* [Provided text]
START
With his resignation on Monday after a cataclysmic election result, Rivera appeared to exit politics much as he appeared in that buzzy ad: stripped down and with little to show supporters after his 13-year effort to build a new liberal-centrist movement except a strategically-placed hand to preserve his modesty. In Sunday's election, his party lost 47 of its 57 seats, shedding more than 2.5 million votes nationwide in the process.

But it is Brussels and the EU that could be left most exposed by the Spanish election results.

Prime Minister Pedro Sánchez and his center-left Spanish Socialist Workers Party (PSOE) still fell far short of a workable majority, leaving Spain — the fourth-largest of the EU27 countries — in continued political gridlock, and Sánchez himself in no position to claim much more of a role on the broader EU stage anytime soon.

Meanwhile the extremist, right-wing Vox party posted giant gains. It is now the country's third-largest political faction with 52 seats in the Congress of Deputies, showing the resilience of the Continent's nationalist, xenophobic political thread that continues to change and spread in unpredictable directions.

In Spain, the election exposed the dual miscalculations of Sánchez, who called the country's fourth national poll in four years hoping to break the deadlock that had prevented him from forming a government, and of Rivera, who had refused entreaties to enter into a partnership with the PSOE. But it also offers a cautionary tale for a new slate of EU leaders who are about to take office in an era of anti-establishment zeal among voters from España to Estonia.
END
* [Data listing]
START
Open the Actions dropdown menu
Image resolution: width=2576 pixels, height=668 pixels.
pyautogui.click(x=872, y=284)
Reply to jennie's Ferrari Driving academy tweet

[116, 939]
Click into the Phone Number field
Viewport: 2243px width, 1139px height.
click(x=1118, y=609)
END
* [What you need to do]
A: According to the Spanish election passage, how many seats did Rivera's party lose in Sunday's election?
B: Say whether each statement agrees with the Spanish election passage: (i) Vox is now Spain's third-largest political faction. (ii) Sánchez and the PSOE won a workable majority. (iii) Rivera had agreed to a partnership with the PSOE.
C: Duplicate the stretch of the Spanish election passage from "With his resignation" through "Spanish election results.".
The listing is separate material, unrelated to the Spanish election passage.

* [Worked solutions]
A: It lost 47 of its 57 seats.

B:
(i) Yes: "It is now the country's third-largest political faction with 52 seats in the Congress of Deputies"
(ii) No: "still fell far short of a workable majority"
(iii) No: "who had refused entreaties to enter into a partnership with the PSOE"

C:
With his resignation on Monday after a cataclysmic election result, Rivera appeared to exit politics much as he appeared in that buzzy ad: stripped down and with little to show supporters after his 13-year effort to build a new liberal-centrist movement except a strategically-placed hand to preserve his modesty. In Sunday's election, his party lost 47 of its 57 seats, shedding more than 2.5 million votes nationwide in the process.

But it is Brussels and the EU that could be left most exposed by the Spanish election results.